IRS et IRSN sont utilisés le plus souvent en première intention pour leurs faibles effets anticholinergiques et leur moindre toxicité en cas de surdosage. Leurs effets indésirables les plus fréquents sont en début de traitement : troubles gastro-intestinaux, insomnie, somnolence et sensations vertigineuses.
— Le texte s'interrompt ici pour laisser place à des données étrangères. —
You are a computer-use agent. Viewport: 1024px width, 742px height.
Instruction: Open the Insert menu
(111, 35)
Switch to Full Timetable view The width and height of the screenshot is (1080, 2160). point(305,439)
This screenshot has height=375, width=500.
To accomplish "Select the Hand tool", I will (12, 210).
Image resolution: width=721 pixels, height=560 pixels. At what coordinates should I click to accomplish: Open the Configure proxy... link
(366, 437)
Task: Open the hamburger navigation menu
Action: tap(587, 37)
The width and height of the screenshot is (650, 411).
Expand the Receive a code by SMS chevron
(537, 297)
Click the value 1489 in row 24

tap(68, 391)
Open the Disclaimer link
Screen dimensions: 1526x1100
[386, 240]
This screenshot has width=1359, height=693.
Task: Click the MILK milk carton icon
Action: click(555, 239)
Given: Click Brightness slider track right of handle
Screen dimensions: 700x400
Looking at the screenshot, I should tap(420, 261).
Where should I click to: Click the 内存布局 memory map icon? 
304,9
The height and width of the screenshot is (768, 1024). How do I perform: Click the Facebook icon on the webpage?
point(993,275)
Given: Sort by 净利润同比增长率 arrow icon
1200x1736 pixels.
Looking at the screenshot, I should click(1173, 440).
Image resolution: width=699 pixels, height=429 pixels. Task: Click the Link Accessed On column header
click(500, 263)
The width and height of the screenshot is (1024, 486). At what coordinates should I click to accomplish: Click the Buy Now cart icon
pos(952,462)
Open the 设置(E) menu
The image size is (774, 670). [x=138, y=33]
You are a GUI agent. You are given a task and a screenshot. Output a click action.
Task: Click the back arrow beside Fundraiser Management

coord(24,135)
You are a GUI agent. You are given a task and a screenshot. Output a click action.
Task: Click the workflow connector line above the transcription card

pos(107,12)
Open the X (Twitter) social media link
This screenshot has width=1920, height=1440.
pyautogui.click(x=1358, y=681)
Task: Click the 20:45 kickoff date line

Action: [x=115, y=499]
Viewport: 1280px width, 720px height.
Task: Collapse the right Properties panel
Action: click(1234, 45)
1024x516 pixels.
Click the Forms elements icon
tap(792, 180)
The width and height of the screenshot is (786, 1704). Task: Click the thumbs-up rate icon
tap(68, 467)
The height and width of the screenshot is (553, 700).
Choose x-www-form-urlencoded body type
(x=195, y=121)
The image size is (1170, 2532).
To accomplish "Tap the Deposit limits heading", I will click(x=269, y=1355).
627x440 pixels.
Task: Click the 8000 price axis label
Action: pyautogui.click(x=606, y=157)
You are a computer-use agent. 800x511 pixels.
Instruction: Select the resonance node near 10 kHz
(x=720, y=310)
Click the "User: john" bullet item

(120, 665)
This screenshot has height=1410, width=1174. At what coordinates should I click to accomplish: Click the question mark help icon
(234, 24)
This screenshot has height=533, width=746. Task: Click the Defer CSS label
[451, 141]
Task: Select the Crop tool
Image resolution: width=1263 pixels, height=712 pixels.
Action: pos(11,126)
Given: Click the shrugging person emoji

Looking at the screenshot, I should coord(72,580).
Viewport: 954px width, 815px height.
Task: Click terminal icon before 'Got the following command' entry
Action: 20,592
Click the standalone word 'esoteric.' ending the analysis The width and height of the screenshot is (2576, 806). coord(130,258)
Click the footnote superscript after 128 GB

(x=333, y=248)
Les effets anxiolytiques des antidépresseurs débutent entre la première et la troisième semaine de traitement. Ils doivent être instaurés à faible posologie et augmentés progressivement par intervalles de 1 semaine, en fonction de leur efficacité et de leur tolérance, jusqu’à la posologie usuelle, voire maximale, variable selon les sujets. On préconise une période de 6 à 12 mois asymptomatique avant de réduire très progressivement la posologie.
Benzodiazépines :
Quelle que soit leur demi-vie, les benzodiazépines ont un effet anxiolytique rapide sur les signes somatiques d’anxiété. Elles exposent aux risques de somnolence dès le début du traitement et de dépendance à l’arrêt. Le sevrage progressif des benzodiazépines est recommandé même après un traitement de courte durée. La durée légale maximale de ce traitement est de 12 semaines, sevrage progressif inclus. Les ben zodiazépines sont fréquemment associées en début de traitement aux antidépresseurs en attendant que l’effet thérapeutique maximum des antidépresseurs de référence soit atteint.
Buspirone ( Buspar®) :
La buspirone, qui a une AMM dans le TAG, a un effet anxiolytique inconstant concernant surtout les signes psychiques d’anxiété. Son délai d’action peut atteindre 3 semaines. Les effets indésirables sont les sensations vertigineuses et un effet sédatif. Il n’y a pas à l’arrêt de syndrome de sevrage ou de dépendance.
Traitement d’appoint :
Les formes modérées de l’anxiété peuvent bénéficier d’un traitement d’appoint par :
– hydroxyzine ( Atarax®) qui a des effets anticholinergiques et de sédation mais produit peu d’effets de dépendance et de rebond de l’anxiété ;
– phytothérapie par euphytose ;
– acupuncture.
CONCLUSION :
Il convient de ne pas sous-estimer la comorbidité des troubles anxieux avec la dépression et les addictions (alcool notamment), d’évaluer le risque suicidaire et l’isolement social consécutifs à l’inhibition et aux conduites d’évitement.
Des attaques de panique aux troubles anxieux, le médecin se place dans une stratégie de prévention, réévalue régulièrement le traitement médicamenteux en privilégiant autant que possible les traitements psychothérapiques et les techniques de relaxation qui semblent les plus efficaces au long cours.